__Task instructions__.
Answer these questions using the forum post below.
1. How many lines does the text file used in the test contain?
2. What amount of memory was reached before the exception occurred?
3. Which tool was used to test for memory leaks?

__Text passage__.

First I started doing the typical Inserts inside a transaction. But finally using ORM with batched inserts.
So, i got a 20 million lines text file, and made a simple test, get line, insert in a simple test table. But started getting out of memory exceptions.
I've used this little function to test used memory
function MemoryUsed: cardinal;
var
st: TMemoryManagerState;
sb: TSmallBlockTypeState;
begin
GetMemoryManagerState(st);
result := st.TotalAllocatedMediumBlockSize + st.TotalAllocatedLargeBlockSize;
for sb in st.SmallBlockTypeStates do begin
result := result + sb.UseableBlockSize * sb.AllocatedBlockCount;
end;
end;
Ran it again and watched memory going up until it hit 2GB, exception and stopping working.
So I thought that I need to do "db.BatchSend(batch)" every x lines to free the memory used by the Batch process. I am bulding a 32bit executable,
but I think I am doing something bad, because 2GB must be enough for this simple test.
I know the AutomaticTransactionPerRow, so this commiting of mine is superflous?
I am following the ORM batch example: (... = omitted non interesting code) All strings are rawutf8.
db := TSQLRestServerDB.CreateWithOwnModel([TSQLstest],'c:\test.db3');
...
db.DB.LockingMode := lmExclusive;
db.DB.Synchronous := smOff;
db.CreateMissingTables;
...
batch := TSQLRestBatch.Create(db,TSQLstest,1000);
stest := TSQLstest.Create; //class(TSQLRecord)
...
try
repeat
readln(tfile,s1);
inc(cline);
stest.st:=s1;
batch.add(stest,true);
if (cline mod COMMIT_COUNT=0) then
begin
db.BatchSend(batch);
Writeln(cLine);
Writeln('Memory used intracommits = ', IntToThousandString(MemoryUsed));
end;
until eof(tfile);
finally
stest.free;
end;
db.BatchSend(batch); //the rest of pending batch adds
db.Free;
Very simple stuff, but memory is not free, and keeps growing until it breaks.
I am doing something wrong? do i need to free the batch after sending it, and re-create them? Or use a reset after send?
Edit: tested reseting the batch after a send but memory keeps growing. So Reset don't solved this.
First I thought i was leaking memory. So I've used MadExcept for testing memory leaks and other errors. But this test is not leaking memory, all is green with MadExcept,
but just one case in Mormot initialization (minor one). But not leaking for my part.
If needed i can put here the whole test (a console little program)

__Given data__.

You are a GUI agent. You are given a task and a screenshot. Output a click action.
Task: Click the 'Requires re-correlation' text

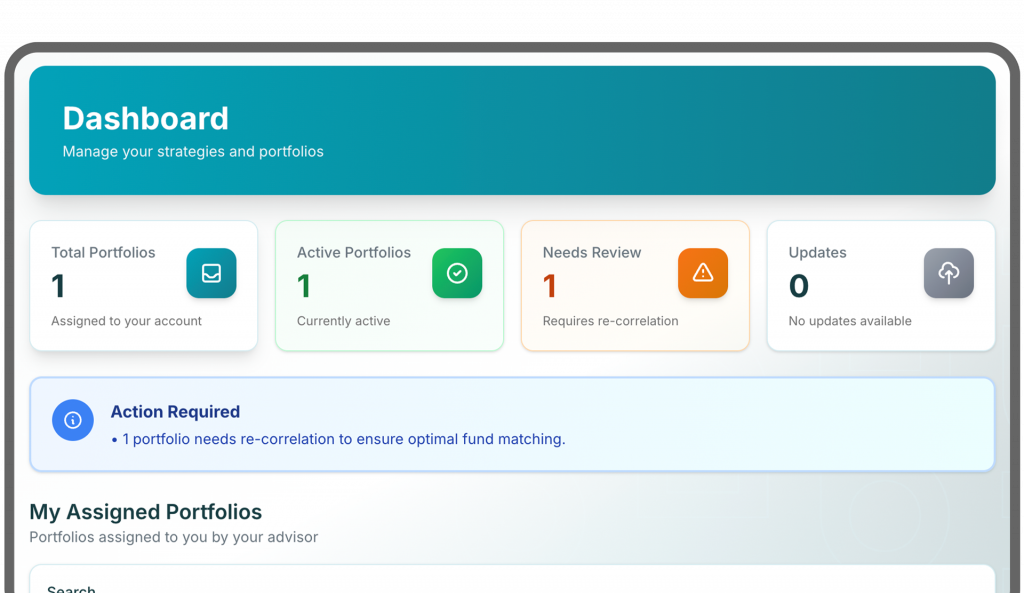point(610,321)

__Exercise response__.
1. 20 million
2. 2GB
3. MadExcept